De la matière première (plant de coton ou baril de pétrole) à votre dressing, une multitude d’étapes s’enchaîne. La plupart des marques de mode actuellement sont uniquement créatrices et distributrices, mais rares sont celles qui fabriquent leurs vêtements. A de rares exceptions près, aucune ne connaît de A à Z l’ensemble des acteurs, des lieux et des méthodes impliqués dans la fabrication des collections. Pourtant, ces informations sont la condition obligatoire pour réaliser un bilan de ses émissions carbone et mettre en place une amélioration continue, mesurable et concrète.
Les étapes de fabrication hors matière première (filature, tricotage-tissage, teinture-ennoblissement, confection) représentent 76% des émissions carbone du secteur textile [WRI]. La production d’électricité et de chaleur via les centrales à charbon, gaz et pétrole est la première cause d’émissions de gaz à effet de serre (G.E.S) dans le monde, particulièrement dans les pays asiatiques où se situe la majeure partie des activités de production textile et de confection, majoritairement pour la fast fashion.
Le problème : tous les bilans carbone ne tiennent pas compte du mix énergétique, et donc la compensation est rarement réalisée selon un calcul mathématique exhaustif et correct. Par exemple, la marque Etam assure compenser les émissions du scope 1, c’est à dire de l’électricité et éclairage des boutiques ou de l’essence dépensée par son pool de responsables commerciaux… Tandis que plus de la moitié de l’impact des vêtements est lié à la production (de matières premières etc jusqu’à l’assemblage).

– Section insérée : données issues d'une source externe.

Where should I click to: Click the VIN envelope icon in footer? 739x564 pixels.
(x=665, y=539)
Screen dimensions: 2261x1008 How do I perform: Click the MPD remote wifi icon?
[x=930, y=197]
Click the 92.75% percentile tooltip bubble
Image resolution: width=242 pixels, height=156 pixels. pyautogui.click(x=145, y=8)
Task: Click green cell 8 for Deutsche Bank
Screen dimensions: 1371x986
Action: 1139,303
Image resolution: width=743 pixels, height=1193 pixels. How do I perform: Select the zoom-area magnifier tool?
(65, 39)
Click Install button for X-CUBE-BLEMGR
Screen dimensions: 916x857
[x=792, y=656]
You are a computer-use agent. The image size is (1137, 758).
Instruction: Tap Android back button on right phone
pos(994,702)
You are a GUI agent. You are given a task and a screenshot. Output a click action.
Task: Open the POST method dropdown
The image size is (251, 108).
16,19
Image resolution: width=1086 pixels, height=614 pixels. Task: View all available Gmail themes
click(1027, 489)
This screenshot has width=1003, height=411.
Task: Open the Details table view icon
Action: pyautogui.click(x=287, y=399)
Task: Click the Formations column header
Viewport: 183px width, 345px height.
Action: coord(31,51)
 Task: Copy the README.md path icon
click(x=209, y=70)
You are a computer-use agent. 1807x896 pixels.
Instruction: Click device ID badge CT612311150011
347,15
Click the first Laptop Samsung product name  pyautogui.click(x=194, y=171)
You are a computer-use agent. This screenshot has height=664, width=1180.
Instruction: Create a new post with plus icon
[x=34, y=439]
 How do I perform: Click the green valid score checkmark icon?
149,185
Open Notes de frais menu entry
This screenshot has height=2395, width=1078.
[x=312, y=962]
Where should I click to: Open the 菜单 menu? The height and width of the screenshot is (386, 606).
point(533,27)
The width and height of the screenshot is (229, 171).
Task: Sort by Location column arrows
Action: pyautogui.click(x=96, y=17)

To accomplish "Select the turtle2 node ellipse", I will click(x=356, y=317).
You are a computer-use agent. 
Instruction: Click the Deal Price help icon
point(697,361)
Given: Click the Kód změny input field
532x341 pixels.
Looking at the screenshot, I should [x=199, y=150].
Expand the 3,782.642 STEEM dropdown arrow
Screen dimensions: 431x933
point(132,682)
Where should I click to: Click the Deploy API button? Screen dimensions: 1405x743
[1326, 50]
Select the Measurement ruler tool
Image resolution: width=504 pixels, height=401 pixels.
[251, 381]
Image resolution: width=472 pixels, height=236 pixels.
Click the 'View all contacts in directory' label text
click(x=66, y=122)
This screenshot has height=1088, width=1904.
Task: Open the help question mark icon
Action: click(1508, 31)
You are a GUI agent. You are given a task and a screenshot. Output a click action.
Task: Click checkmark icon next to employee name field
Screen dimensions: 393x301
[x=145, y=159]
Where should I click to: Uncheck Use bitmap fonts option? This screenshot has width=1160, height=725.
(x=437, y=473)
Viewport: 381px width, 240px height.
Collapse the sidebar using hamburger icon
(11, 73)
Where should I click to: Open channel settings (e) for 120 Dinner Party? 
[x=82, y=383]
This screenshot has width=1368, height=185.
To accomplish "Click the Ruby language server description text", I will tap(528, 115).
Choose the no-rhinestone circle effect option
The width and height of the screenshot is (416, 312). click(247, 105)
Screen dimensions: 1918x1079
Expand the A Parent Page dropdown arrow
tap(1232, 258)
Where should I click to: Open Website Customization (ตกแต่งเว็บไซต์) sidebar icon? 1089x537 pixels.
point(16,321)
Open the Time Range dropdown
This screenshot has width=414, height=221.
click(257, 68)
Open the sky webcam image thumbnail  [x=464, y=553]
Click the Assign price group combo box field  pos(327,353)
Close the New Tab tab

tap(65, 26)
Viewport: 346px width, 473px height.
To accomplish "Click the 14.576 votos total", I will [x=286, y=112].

On peut compenser à petite échelle, pas à celle d’une planète
Depuis l’ère industrielle, après 1850, les émissions issues des activités humaines n’ont jamais été aussi massives et exponentielles.
Relation entre évolution du PIB et énergies
Quand bien même la part d’énergies renouvelables augmente chaque année, notre productivité matérielle et notre dépendance aux énergies – toutes origines confondues – croissent également. Dans les pays dits développés ou en fort développement, les émissions sont ainsi largement supérieures aux capacités qu’a la terre de les absorber. Les méthodes de compensation ne sont pas applicables à l’échelle de toute l’humanité, si celle-ci tend à imiter le mode de vie des pays les plus riches.
Par ailleurs, la compensation est inéquitable entre les pays qui n’ont pas les mêmes développements économiques. D’une part, parce que la réduction des émissions d’un pays peut passer par l’exportation de ses activités et donc de sa pollution dans un autre, sous-traitant (on revient à l’importance de bilan carbone 3 scopes ou complet), d’autre part, parce que le coût des compensation, des méthodes de captation et des transformations structurelles pour réduire nos émissions est conséquent (par exemple, convertir son parc énergétique vers du renouvelable).
Il est impératif de produire et consommer moins de tout
Compenser sans réduire serait plus confortable pour nos habitudes, si cela fonctionnait : on conduirait toutes et tous des voitures électriques, on porterait des vêtements écologiques qu’on recyclerait, on planterait autant d’arbres que de kilomètres parcourus en avion pour nos weekends… : on ne changerait rien ou presque. Seulement, malheureusement, notre survie dépend non seulement du fait d’éliminer une grande quantité de CO2 qui se trouve déjà dans l’atmosphère, mais avant tout de la réduction de celles que l’on produit.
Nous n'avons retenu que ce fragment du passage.